▸ DATA EXTRACT:
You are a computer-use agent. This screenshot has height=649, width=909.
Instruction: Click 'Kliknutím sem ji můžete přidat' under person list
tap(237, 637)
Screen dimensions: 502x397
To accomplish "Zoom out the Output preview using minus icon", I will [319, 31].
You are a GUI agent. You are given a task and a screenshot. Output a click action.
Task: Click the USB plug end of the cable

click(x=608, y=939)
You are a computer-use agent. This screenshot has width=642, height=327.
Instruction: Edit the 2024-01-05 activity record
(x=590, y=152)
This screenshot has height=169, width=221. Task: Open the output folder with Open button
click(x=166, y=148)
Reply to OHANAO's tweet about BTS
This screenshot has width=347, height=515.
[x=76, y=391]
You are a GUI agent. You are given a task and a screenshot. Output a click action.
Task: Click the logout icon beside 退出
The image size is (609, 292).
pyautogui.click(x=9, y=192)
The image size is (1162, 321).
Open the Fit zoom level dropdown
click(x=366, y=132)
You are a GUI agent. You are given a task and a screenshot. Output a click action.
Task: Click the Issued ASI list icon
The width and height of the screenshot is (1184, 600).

▸ WRITTEN REQUEST: Reproduce all of the data above verbatim, line for line, with no changes.

▸ FINAL RESULT:
You are a computer-use agent. This screenshot has height=649, width=909.
Instruction: Click 'Kliknutím sem ji můžete přidat' under person list
tap(237, 637)
Screen dimensions: 502x397
To accomplish "Zoom out the Output preview using minus icon", I will [319, 31].
You are a GUI agent. You are given a task and a screenshot. Output a click action.
Task: Click the USB plug end of the cable

click(x=608, y=939)
You are a computer-use agent. This screenshot has width=642, height=327.
Instruction: Edit the 2024-01-05 activity record
(x=590, y=152)
This screenshot has height=169, width=221. Task: Open the output folder with Open button
click(x=166, y=148)
Reply to OHANAO's tweet about BTS
This screenshot has width=347, height=515.
[x=76, y=391]
You are a GUI agent. You are given a task and a screenshot. Output a click action.
Task: Click the logout icon beside 退出
The image size is (609, 292).
pyautogui.click(x=9, y=192)
The image size is (1162, 321).
Open the Fit zoom level dropdown
click(x=366, y=132)
You are a GUI agent. You are given a task and a screenshot. Output a click action.
Task: Click the Issued ASI list icon
The width and height of the screenshot is (1184, 600).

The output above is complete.